Case ID: ad2d_6/html/0655-01.html
Source: Caselaw Access Project
Author: {"author": "Foster, P. J. Gibson, J. (concurring). Bergan, J. (dissenting).", "license": "Public Domain", "url": "https://static.case.law/"}
Date Created: 2024-08-24T03:29:51.129683

William Lawless, Respondent, v. Board of Education, Central School District No. 1, Towns of Candor, Spencer, Caroline, Counties of Tioga and Tompkins, et al., Respondents. Paul R. Van Etten, Third-Party Plaintiff-Respondent, v. Frank W. O’Connell, Inc., Third-Party Defendant-Appellant.
    Third Department,
    December 4, 1958.
    
      
      Levene, Gouldin & Thompson (Paul C. Gouldin of counsel), for third-party defendant-appellant.
    
      Eugene C. Gerhart for William Lawless, respondent.
    
      Kramer, Wales & Robinson (Conrad E. Stearns of counsel), for third-party plaintiff-respondent.
   Foster, P. J.

This is an appeal by a third-party defendant from an order of the Supreme Court which denied a motion to dismiss a third-party complaint upon the ground that it failed to state facts sufficient to constitute a cause of action (Rules Civ. Prac., rule 106, subd. 4).
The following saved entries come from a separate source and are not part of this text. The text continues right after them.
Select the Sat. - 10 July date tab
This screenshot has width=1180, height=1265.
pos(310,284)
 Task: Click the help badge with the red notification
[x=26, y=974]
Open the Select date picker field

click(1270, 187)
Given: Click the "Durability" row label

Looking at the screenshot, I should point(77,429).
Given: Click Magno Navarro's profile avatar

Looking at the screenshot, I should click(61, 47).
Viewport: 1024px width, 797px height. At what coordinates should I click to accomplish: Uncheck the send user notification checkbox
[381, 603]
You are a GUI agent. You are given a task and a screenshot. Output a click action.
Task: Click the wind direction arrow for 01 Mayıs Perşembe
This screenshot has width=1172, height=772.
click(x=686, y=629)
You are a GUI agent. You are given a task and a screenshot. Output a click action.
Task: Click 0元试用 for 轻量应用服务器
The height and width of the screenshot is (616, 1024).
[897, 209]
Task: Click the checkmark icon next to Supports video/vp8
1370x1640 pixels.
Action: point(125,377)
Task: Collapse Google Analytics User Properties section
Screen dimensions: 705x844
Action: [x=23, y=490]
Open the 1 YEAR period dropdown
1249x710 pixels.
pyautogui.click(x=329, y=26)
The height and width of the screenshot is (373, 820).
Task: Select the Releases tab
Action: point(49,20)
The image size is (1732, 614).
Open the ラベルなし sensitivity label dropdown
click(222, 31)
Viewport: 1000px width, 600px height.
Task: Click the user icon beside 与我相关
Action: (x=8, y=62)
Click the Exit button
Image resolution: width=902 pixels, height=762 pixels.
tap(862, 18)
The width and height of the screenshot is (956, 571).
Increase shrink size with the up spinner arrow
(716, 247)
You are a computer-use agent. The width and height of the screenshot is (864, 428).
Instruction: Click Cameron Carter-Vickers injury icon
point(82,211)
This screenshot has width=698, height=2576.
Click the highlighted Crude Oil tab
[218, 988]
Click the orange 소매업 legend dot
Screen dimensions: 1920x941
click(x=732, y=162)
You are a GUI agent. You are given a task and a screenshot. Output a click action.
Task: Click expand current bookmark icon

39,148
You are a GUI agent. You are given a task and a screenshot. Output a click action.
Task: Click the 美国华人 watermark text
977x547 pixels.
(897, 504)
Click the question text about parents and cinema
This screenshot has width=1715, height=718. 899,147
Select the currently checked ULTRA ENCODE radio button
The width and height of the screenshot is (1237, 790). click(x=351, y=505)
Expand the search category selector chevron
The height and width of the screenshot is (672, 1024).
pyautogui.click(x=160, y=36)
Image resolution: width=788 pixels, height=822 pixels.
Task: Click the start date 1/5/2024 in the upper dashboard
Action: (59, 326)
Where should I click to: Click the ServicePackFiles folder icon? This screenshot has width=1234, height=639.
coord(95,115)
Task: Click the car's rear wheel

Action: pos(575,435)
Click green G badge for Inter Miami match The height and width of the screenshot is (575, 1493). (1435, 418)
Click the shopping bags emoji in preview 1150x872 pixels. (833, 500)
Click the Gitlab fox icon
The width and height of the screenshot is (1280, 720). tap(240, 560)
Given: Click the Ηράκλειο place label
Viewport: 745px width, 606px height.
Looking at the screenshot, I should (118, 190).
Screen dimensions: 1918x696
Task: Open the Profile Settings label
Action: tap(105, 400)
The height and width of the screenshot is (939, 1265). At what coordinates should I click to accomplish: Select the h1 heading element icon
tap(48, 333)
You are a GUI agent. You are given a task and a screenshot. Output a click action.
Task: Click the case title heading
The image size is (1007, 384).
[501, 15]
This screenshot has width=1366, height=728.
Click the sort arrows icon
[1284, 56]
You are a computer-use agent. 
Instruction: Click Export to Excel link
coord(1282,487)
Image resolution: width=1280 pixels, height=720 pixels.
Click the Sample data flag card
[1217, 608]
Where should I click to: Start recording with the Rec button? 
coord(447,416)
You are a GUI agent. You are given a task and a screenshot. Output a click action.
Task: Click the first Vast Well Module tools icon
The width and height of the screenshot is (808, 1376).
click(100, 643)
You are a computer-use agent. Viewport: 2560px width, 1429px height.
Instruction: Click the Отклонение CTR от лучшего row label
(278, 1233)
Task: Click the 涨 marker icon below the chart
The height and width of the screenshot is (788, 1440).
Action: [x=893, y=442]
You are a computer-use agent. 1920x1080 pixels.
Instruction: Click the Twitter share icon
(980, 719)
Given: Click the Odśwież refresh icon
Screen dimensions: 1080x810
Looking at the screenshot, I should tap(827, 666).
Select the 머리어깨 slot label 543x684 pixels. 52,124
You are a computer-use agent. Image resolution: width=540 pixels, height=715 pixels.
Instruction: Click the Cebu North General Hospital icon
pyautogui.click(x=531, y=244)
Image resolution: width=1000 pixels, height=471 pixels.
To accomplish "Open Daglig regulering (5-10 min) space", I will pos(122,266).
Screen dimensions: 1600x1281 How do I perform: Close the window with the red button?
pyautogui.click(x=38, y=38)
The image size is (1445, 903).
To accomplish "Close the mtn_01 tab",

A statement as to the relationship of the parties is necessary for an understanding of the issues involved. The defendant Board of Education was having a new schoolhouse built for a Central School District. One O’Connell, Inc., was the general contractor and required, among other things, to construct, maintain and repair the foundation walls. One Van Etten was the electrical contractor and required to install electrical wiring and openings. Each had a separate contract with the Board of Education and no contractural obligations existed between them. Lawless, plaintiff in the main action against the Board of Education and Van Etten, was an employee of O’Connell, Inc., and he alleges that he sustained personal injuries as a result of a fall he suffered when a foundation wall crumbled beneath him as he was walking along it. He further alleges that Van Etten was negligent and responsible for his injuries because an employee of Van Etten, one Kerwan, removed a portion of the foundation wall in connection with running and placing certain electrical conduits, and in restoring and repairing the wall thereafter left the same in a defective and dangerous condition.

Van Etten is the third-party plaintiff and he seeks to recover over against the defendant O’Connell, Inc., in the event of a recovery against him. Stripped of its legal conclusions his complaint alleges that O’Connell, Inc., under its general contract, was obliged to supply recessed openings and chases in the foundation wall for electrical conduits and to restore the foundation wall after the conduits were installed. In his pleading he concedes that such work was done by his own employee Kerwan, but alleges that for such purposes Kerwan became the ad hoc employee of O’Connell, Inc.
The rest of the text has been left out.